Glutathione-adaptive peptide amphiphile vesicles rationally designed using positionable disulfide-bridges for effective drug transport

Abstract

We report the glutathione-triggered release of an anticancer drug from vesicles constructed with peptide amphiphiles (PAs) containing a cell-penetrating TAT peptide synthesized by varying the position and number of disulfide-linkages in the PAs. PAs 1 and 2, based on random-coil structures that enable large amounts of drug loading, showed different self-assembled aggregates. These included vesicles and two-dimensional sheets as functions of the cysteine (C) position in the PA, despite the use of the same chemical building blocks. However, the formation of C–C disulfide-bridges between neighboring PAs by sonication in polar-aprotic solvent, dimethylformamide led to morphological changes into the vesicles.
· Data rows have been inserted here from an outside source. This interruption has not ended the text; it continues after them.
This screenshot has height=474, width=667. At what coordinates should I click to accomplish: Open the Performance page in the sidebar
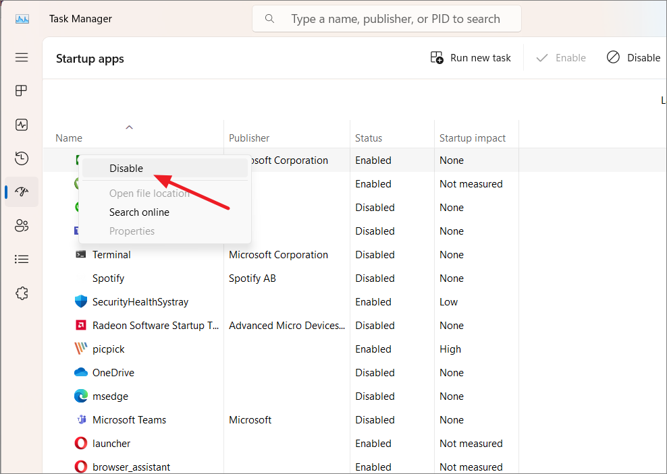click(21, 125)
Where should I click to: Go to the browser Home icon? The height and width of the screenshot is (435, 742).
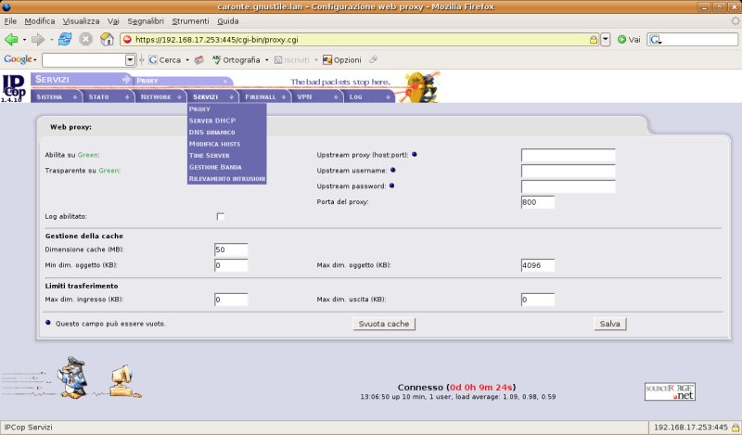point(107,40)
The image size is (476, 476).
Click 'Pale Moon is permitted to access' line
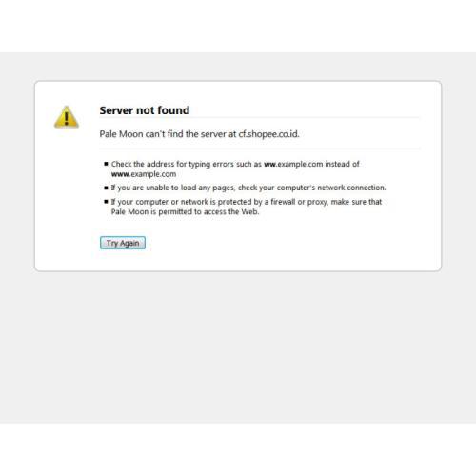185,211
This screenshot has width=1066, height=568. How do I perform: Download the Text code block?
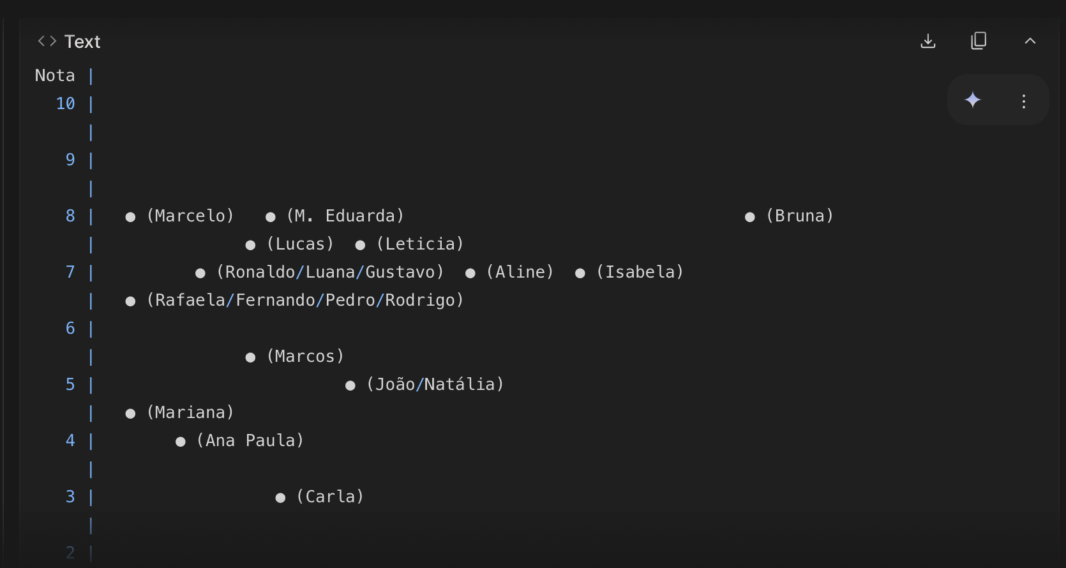[x=928, y=41]
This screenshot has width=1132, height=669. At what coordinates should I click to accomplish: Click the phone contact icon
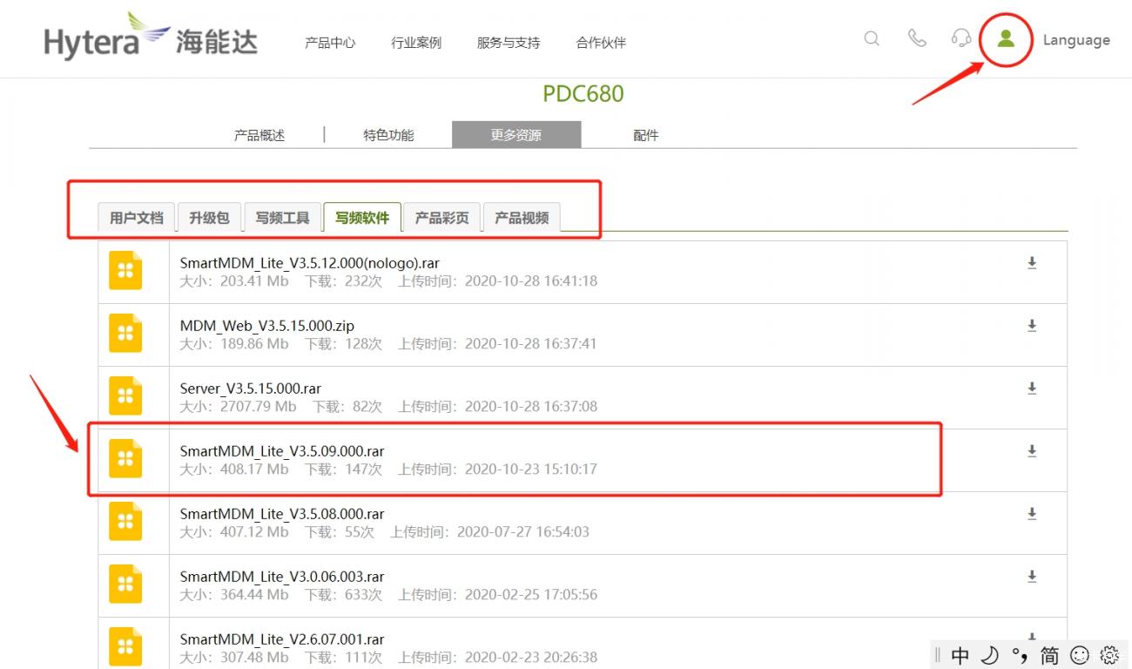pyautogui.click(x=916, y=39)
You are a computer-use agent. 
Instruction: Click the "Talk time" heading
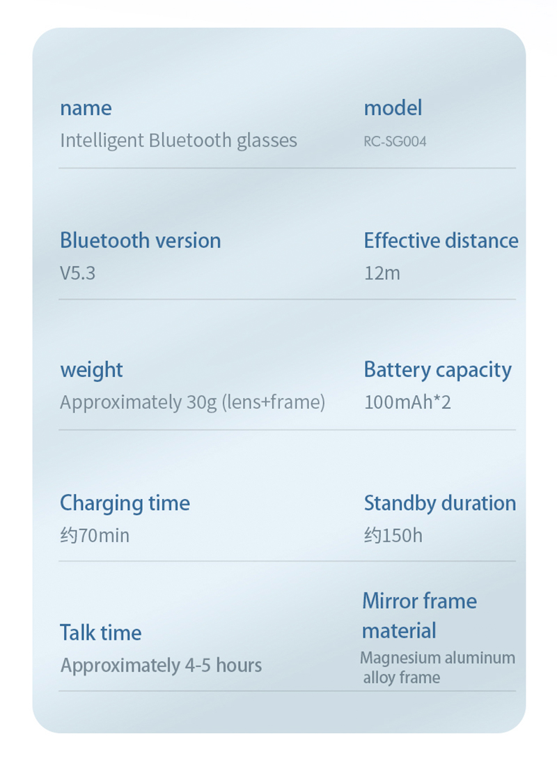coord(100,633)
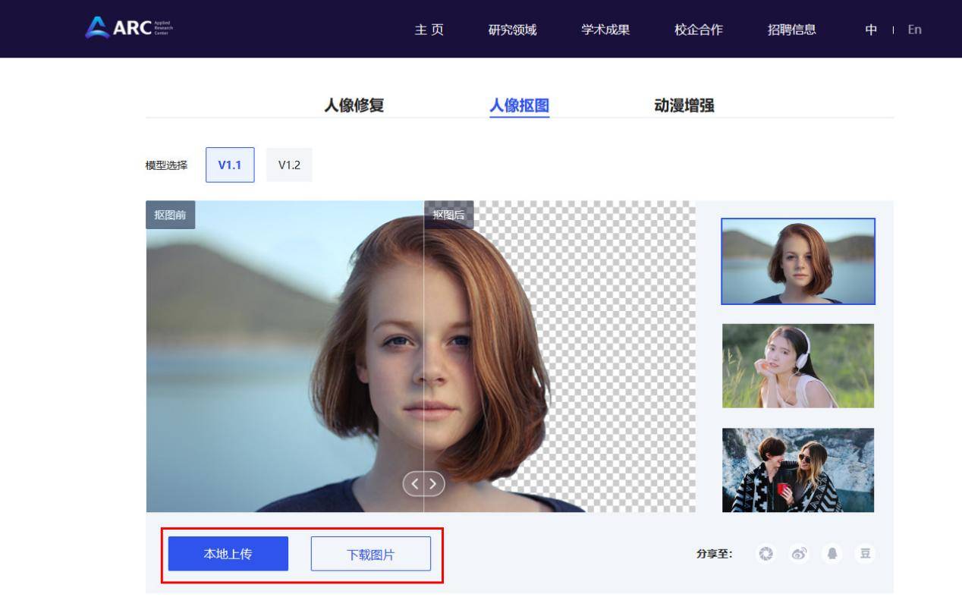The height and width of the screenshot is (610, 962).
Task: Select the two women sample image
Action: click(798, 470)
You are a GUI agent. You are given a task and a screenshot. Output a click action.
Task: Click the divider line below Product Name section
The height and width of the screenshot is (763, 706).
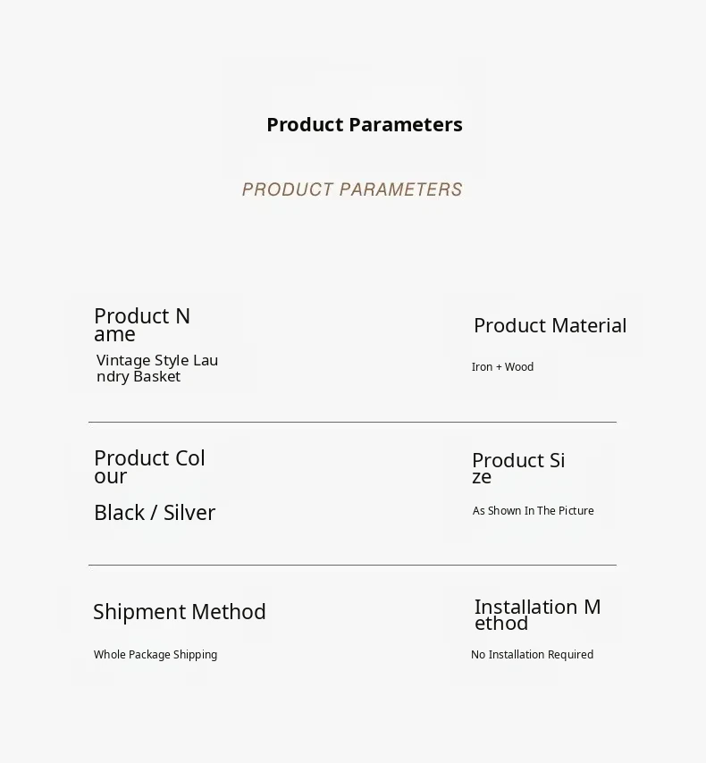pos(352,422)
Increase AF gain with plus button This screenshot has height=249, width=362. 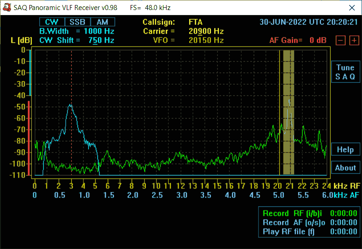point(354,40)
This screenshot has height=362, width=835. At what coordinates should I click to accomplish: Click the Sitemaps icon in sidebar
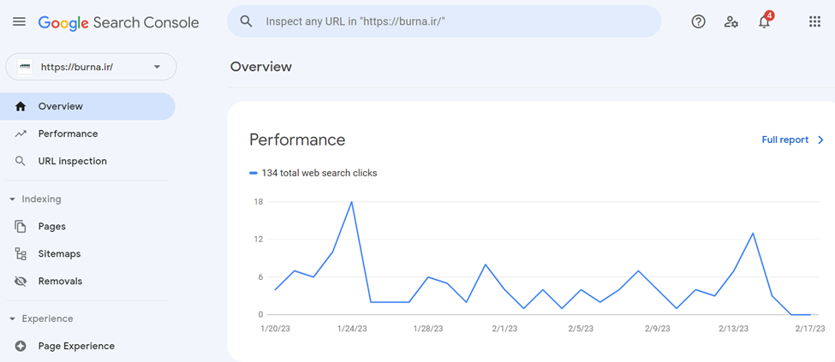pyautogui.click(x=21, y=254)
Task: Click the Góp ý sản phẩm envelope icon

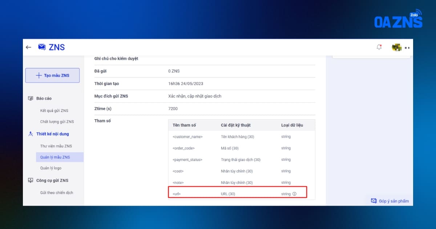Action: point(374,201)
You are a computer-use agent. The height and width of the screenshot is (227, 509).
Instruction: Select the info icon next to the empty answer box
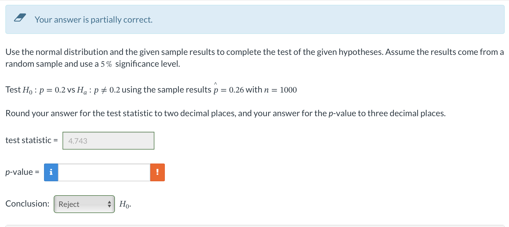[51, 172]
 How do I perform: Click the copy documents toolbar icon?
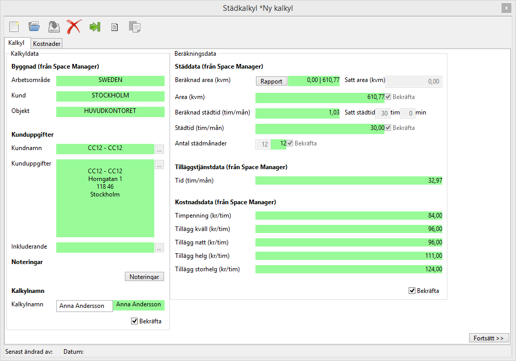[x=134, y=27]
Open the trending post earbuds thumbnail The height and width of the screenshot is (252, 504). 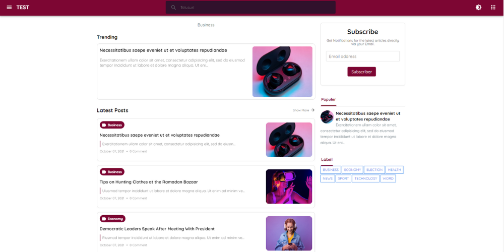[x=282, y=72]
Interestingly, the PA vesicles demonstrated markedly different drug loading capacities and efficiencies as functions of the disulfide position during assembly. Increases in the number of disulfide formations between PAs (1-1) allowed the vesicular drug transporter to exhibit sustained anticancer-drug release to specific tumors. As all vesicles reported in this study exhibited a superior ability to deliver anticancer drugs to certain cancer cells alone, this research, which provides a biocompatible peptide design for the synthesis of efficient drug-delivery vehicles, can serve as a solid foundation for further nanocarrier developments for biomedical applications.